Die Pflegelehre ginge mit einer verkürzten Ausbildungszeit einher. Das bedeutet allerdings auch eine De-Qualifizierung der Pflege. Stattdessen wäre es notwendig, die Ausbildung zu entlohnen und mehr Ressourcen zur Verfügung zu stellen. Dann könnte auch die Ausbildungszeit je nach Bedarf verlängert werden. Grundsätzlich gilt für die allermeisten Ausbildungsberufe, dass es meistens mehr Zeit und weniger Druck bräuchte, um tatsächlich einen Beruf erlernen zu können.

Eines der größten Probleme bei der Ausbildung sind die unterschiedlichen Qualifizierungen und Berufe.

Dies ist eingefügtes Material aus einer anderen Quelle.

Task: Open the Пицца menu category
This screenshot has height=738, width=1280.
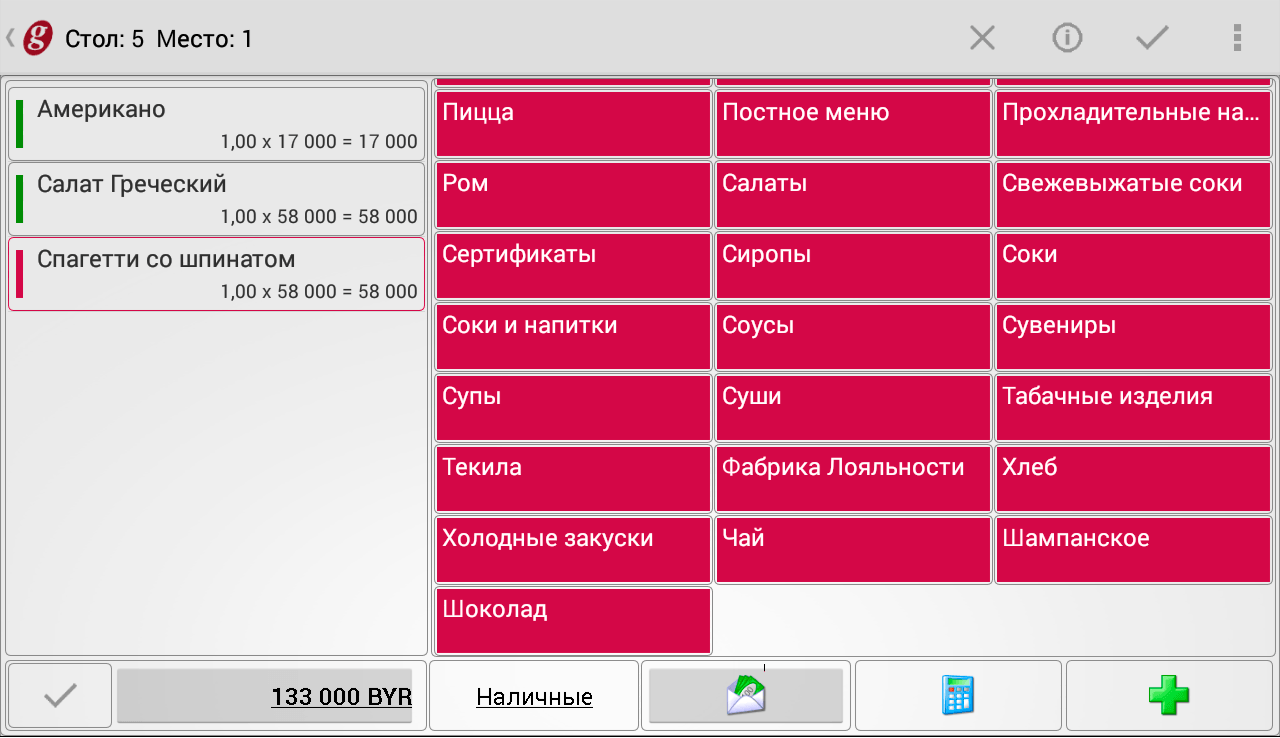Action: pyautogui.click(x=573, y=125)
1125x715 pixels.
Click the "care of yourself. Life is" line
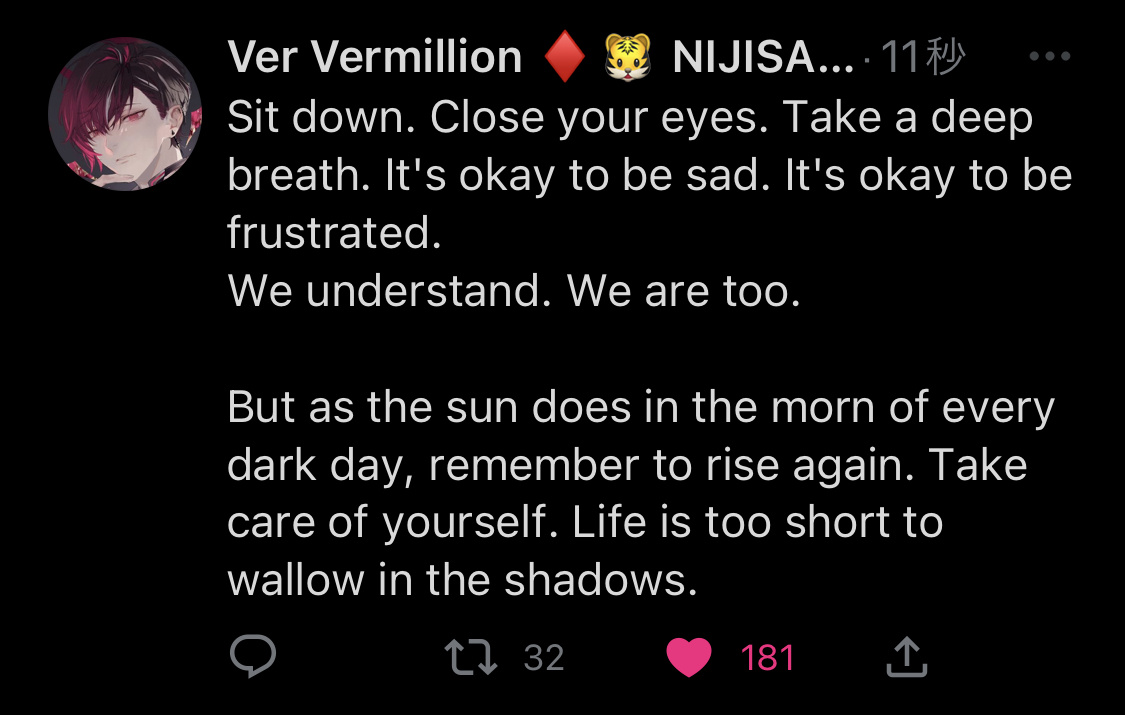[585, 522]
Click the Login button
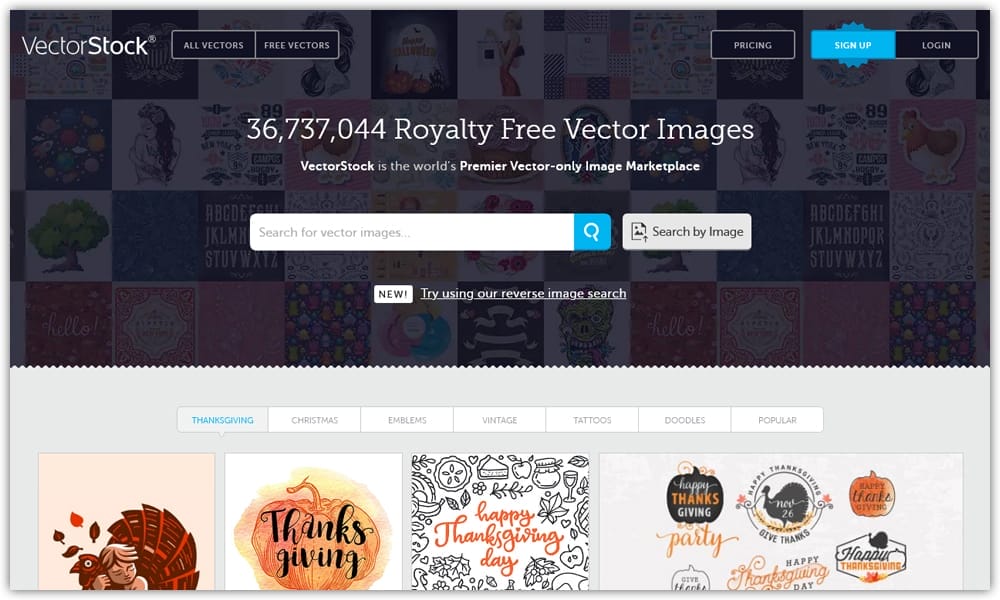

Die Zersplitterung der Pflege in verschiedene Berufsgruppen und Ausbildungen ist oft ein Hindernis im Kampf für Verbesserungen. Auszubildende und Studierende werden gespalten und auf Hierarchien im späteren Beruf vorbereitet. Dass Mediziner*innen beispielsweise ihre Praktika bezahlt kriegen, liegt nicht daran, dass sie “härtere” Arbeit leisten, sondern an hierarchischen Strukturen im Gesundheits- und Sozialbereich. Diese Spaltungen hängen auch mit generellen Einkommensunterschieden, Ungleichheit im Bildungssystem und erschwerten Zugängen z.B. zum Medizinstudium zusammen. Viele Pflegeberufe, aber auch medizinische, könnten in einer gemeinsamen Ausbildung zusammengefasst werden. Daran gibt es aber in einem Gesundheitssystem, das hierarchisch, undemokratisch und nicht nach Bedarf organisiert ist, kein Interesse, auch weil das Spaltungen unter Beschäftigten aufheben würde.

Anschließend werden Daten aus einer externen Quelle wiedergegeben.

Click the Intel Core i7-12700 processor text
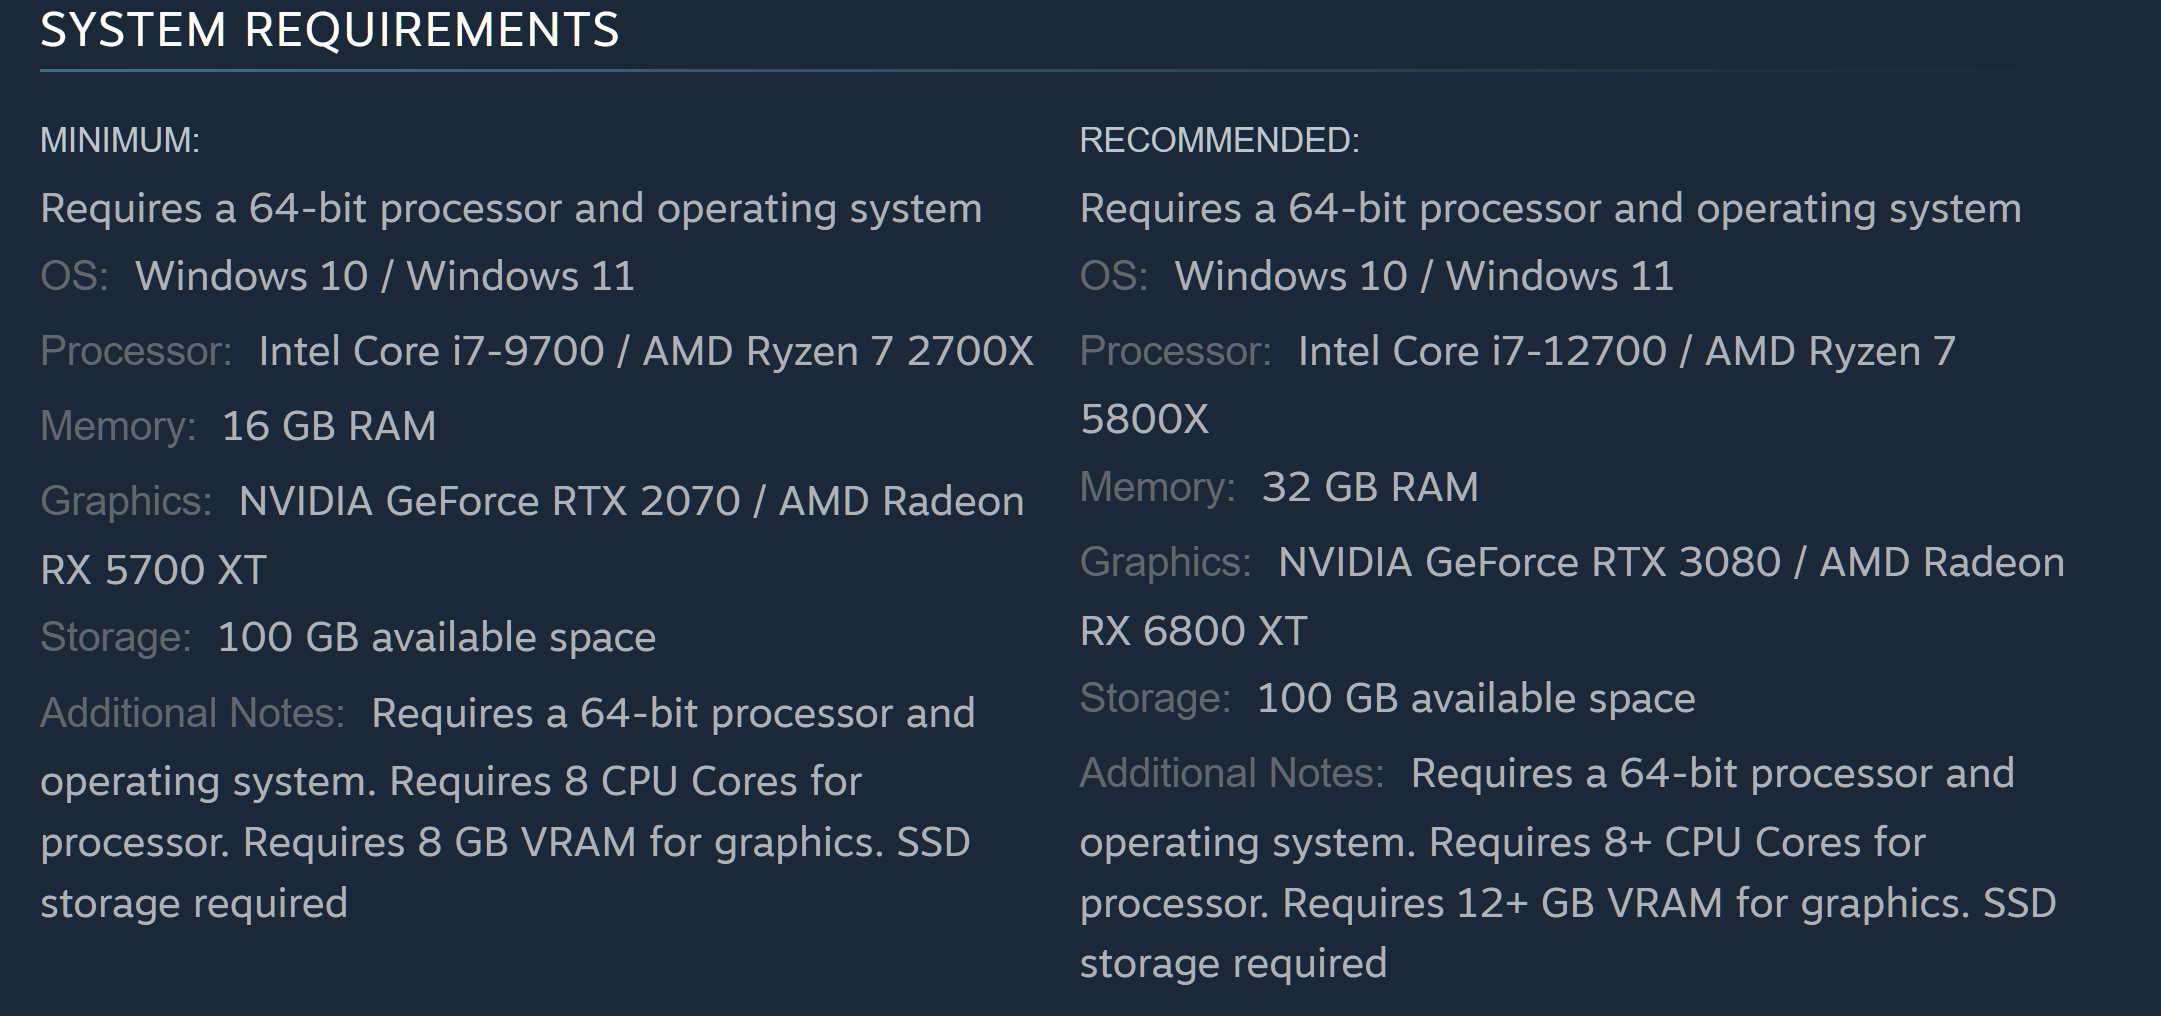2161x1016 pixels. coord(1482,352)
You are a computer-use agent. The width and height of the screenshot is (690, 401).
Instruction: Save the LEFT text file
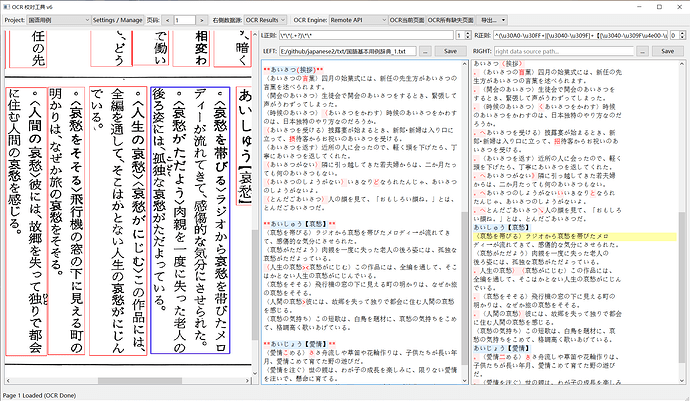tap(449, 50)
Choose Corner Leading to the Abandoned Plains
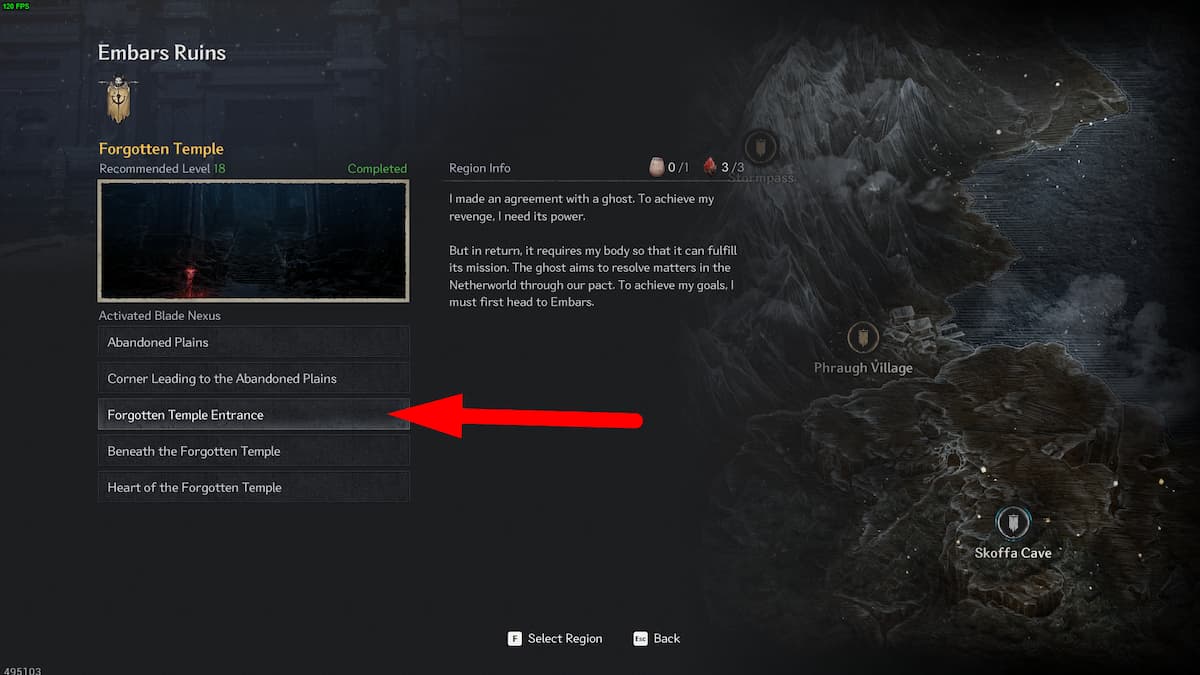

Welche Form der Ausbildung sinnvoll wäre, welches Verhältnis von Theorie und Praxis und wie viele Jahre solche Ausbildungen bräuchten - all das wissen die Beschäftigten selbst am besten. Was daher notwendig ist, sind nicht nur konkrete Verbesserungen wie Bezahlung, mehr Personal, sondern auch eine grundlegende Umgestaltung der Ausbildung im Sozialbereich unter Kontrolle von Beschäftigten, Auszubildenden und Lehrenden sowie Patient*innenvertretungen. Es braucht ein grundlegend anderes Verständnis von Ausbildungen: Auszubildende dürfen keine “billigen” Arbeitskräfte sein, sondern müssen voll in den bezahlten Berufsalltag integriert werden, um gut lernen zu können.